Qwen3-235B-A22B, part of the cutting-edge Qwen3 series, introduces the next generation of large language models with both dense and mixture-of-experts (MoE) architectures. This advanced model enables seamless switching between thinking mode (for complex reasoning, math, and coding) and non-thinking mode (for fast, general-purpose dialogue) within a single model—delivering optimal performance for a wide range of applications.
Key highlights:
Outperforms previous generation QwQ models (in thinking mode) and Qwen2.5 instruct models (in non-thinking mode) in mathematics, code generation, and commonsense logical reasoning.

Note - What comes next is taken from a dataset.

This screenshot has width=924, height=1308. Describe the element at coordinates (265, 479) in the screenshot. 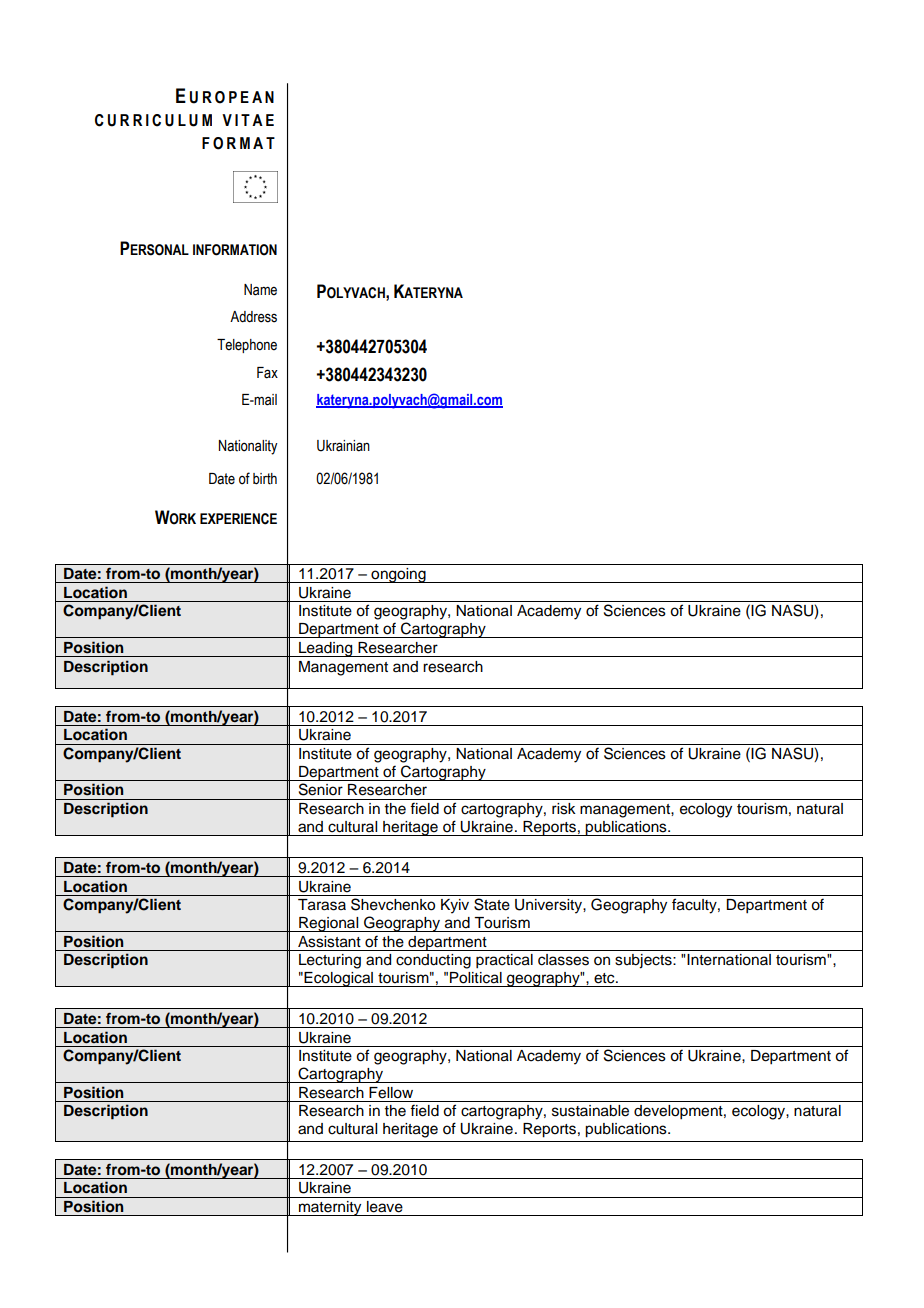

Offers superior alignment with human preferences, excelling in creative writing, role-play, multi-turn dialogue, and following instructions for highly natural and engaging conversations.

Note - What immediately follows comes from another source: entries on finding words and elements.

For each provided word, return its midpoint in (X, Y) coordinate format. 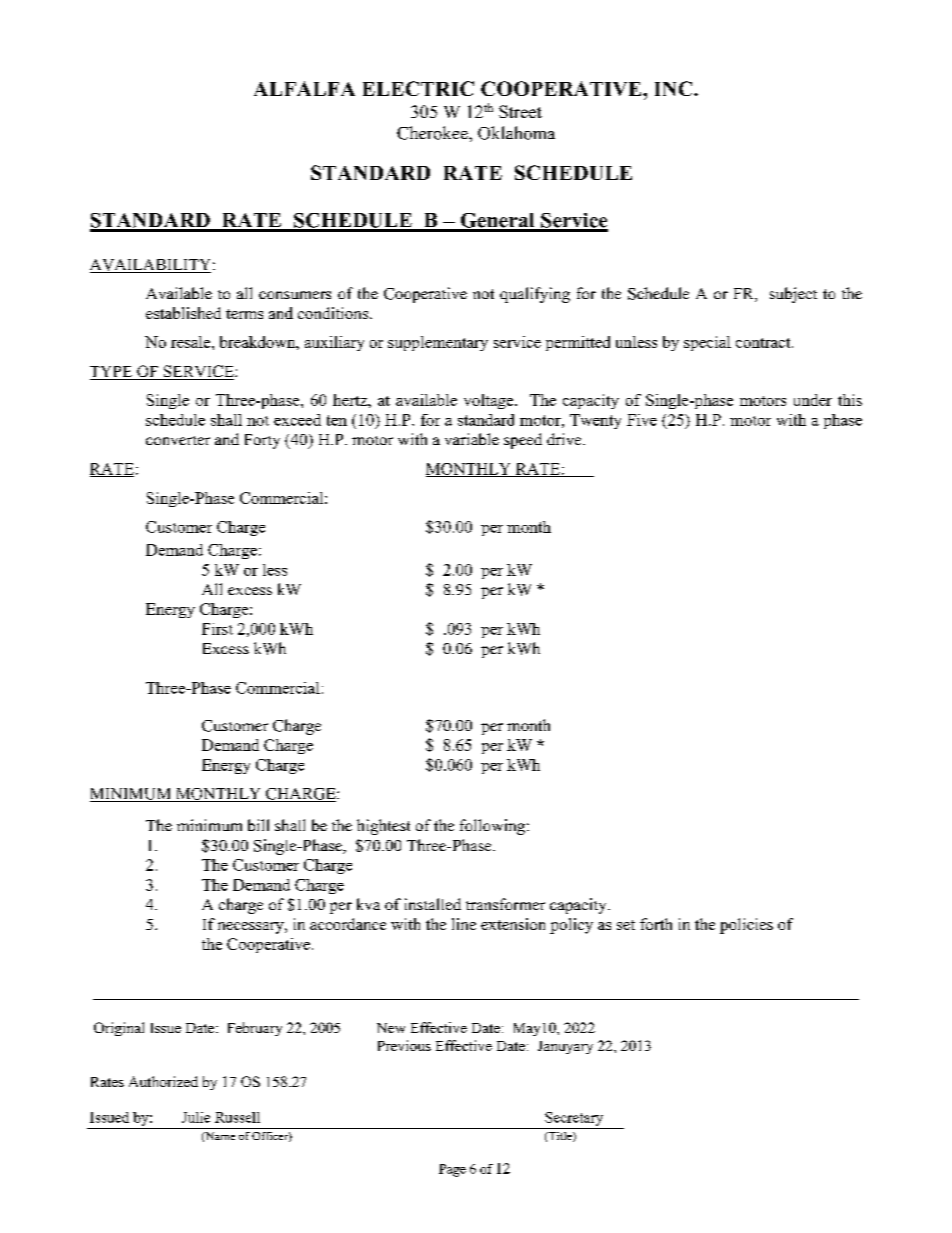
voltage (490, 401)
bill (258, 825)
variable (472, 439)
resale (192, 342)
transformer (505, 904)
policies (746, 926)
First (217, 629)
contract (764, 343)
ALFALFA (304, 88)
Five (642, 420)
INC (675, 88)
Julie (196, 1117)
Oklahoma (516, 133)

Exceptional agent capabilities allow precise external tool integration in both thinking and non-thinking modes, achieving SOTA (state-of-the-art) performance among open-source models for complex agent-based tasks.
Supports over 100 languages and dialects, with robust multilingual instruction following and translation abilities.
Model overview:
Feature | Description |
---|---|
Type | Causal Language Model |
Training Stage | Pretraining & Post-training |
Number of Parameters (Total) | 235B |
Activated Parameters | 22B |
Non-Embedding Parameters | 234B |
Layers | 94 |
Attention Heads (GQA) | Q: 64, KV: 4 |
Number of Experts | 128 |
Activated Experts | 8 |
Context Length | 32,768 tokens natively, up to 131,072 tokens with YaRN |
Qwen3-235B-A22B sets a new standard in the industry for reasoning, agent capabilities, human-like dialogue, and multilingual support, making it an ideal choice for sophisticated AI applications.